El presidente nacido del fraude carece de consenso y depende de las fuerzas represivas en las que un sector todavía sano y antientreguista ve con creciente preocupación los lazos con el narcotráfico del otro sector y del gobierno y teme las consecuencias posibles de un estallido social preanunciado por la protesta por las matanzas de Atlatlaya y Ayotzinapa que abarca cada vez más regiones, sectores sociales y países del mundo.
Esa protesta democrática inicialmente exigía castigo a los culpables y gritaba sólo «¡Vivos los llevaron, vivos los queremos!». Ese reclamo justo y lógico deja en manos del Estado criminal la reparación de los crímenes que el mismo comete y no modifica un sistema que descansa sobre la violencia y la delincuencia y el acuerdo con los narco-lavadores de dinero, los narco-políticos, los narco-policías o militares. Ahora, en cambio, las últimas manifestaciones estudiantiles elevan el tiro repudiando el crimen de Estado y exigiendo la renuncia de Peña Nieto, conscientes de que es necesario un cambio político. Pero esa exigencia, sin proponer una alternativa, implica un salto al vacío y no puede convencer a la mayoría de la población que, aunque horrorizada por la represión, teme un cambio, sigue siendo pasiva y conservadora y no hace en las grandes empresas ni siquiera paros simbólicos solidarios.
Porque el problema es quién reemplazaría al presidente títere del gran capital en el caso de que se lo derribase, qué se podría hacer contra las fuerzas represivas y contra la violencia del narcotráfico y cuál podría ser la salía democrática y constitucional a esta situación de ilegalidad generalizada.
En esta tensa situación social desgraciadamente hay grupos que no han aprendido nada de la historia nacional y sudamericana y alientan veleidades guerrilleras llevados por el mesianismo, la impaciencia, la inconsciencia y, algunos, alentados por la provocación. Una aventura de grupos armados desligados del pueblo sólo serviría al gobierno para hacer abortar el crecimiento de la protesta y de la conciencia popular.

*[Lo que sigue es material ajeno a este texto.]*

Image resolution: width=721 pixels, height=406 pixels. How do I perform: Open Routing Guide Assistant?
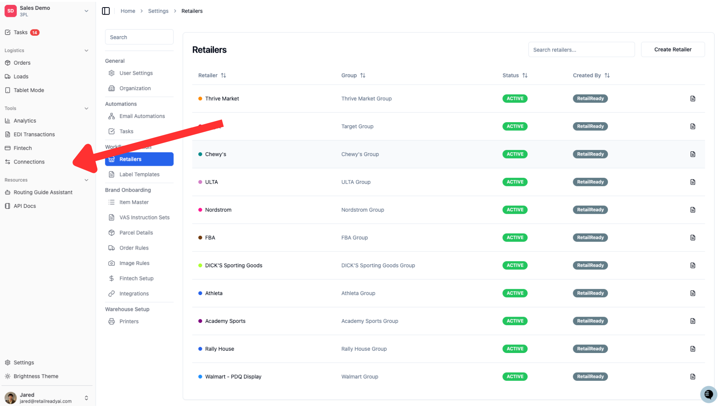[43, 192]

En cambio es necesaria la resistencia civil organizada y generalizada que lleve a un paro cívico nacional y prepare una huelga general nacional obrero-campesina-estudiantil. En Bolivia, el pueblo en la calle expulsó al presidente Sánchez de Lozada e impuso un gobierno de transición que llamó a elecciones generales y a una Asamblea Constituyente. Es constitucional el derecho de resistencia a la tiranía y el derecho a una Constituyente que cambie el país y sus instituciones. Es posible imponer esta salida y la constitución de un gobierno técnico transitorio compuesto por pocas personalidades intachables que cierre el Congreso, reorganice el Estado y organice elecciones generales y una Asamblea Constituyente con delegados elegidos en asambleas populares. La generalización de las policías comunitarias y grupos populares de autodefensa apoyados en grandes movilizaciones tendría un fuerte efecto en los mejores sectores de las fuerzas armadas, como sucedió en los países árabes, y el control popular reduciría la acción de los narcos. La Asamblea Constituyente restituiría la propiedad nacional de los recursos naturales privatizados, castigaría la corrupción y la delincuencia, anularía las leyes y medidas antisindicales y antiobreras, daría plena vigencia a los derechos democráticos y podría resolver planes concentrados de apoyo a los campesinos y de creación de empleos para reducir la emigración y las bases del narcotráfico. Esperar en cambio que el desgaste de Peña Nieto y de los organismos estatales de mediación y contención (PRI, PAN, PRD y otros partidos paleros) pueda facilitar próximas elecciones generales limpias y un eventual triunfo de MORENA es utópico, desmoviliza la protesta y da tiempo y margen de maniobra a los criminales de Estado. Un cambio sólo es posible si se movilizan amplias masas por un programa común inmediato y una alternativa democrática posible.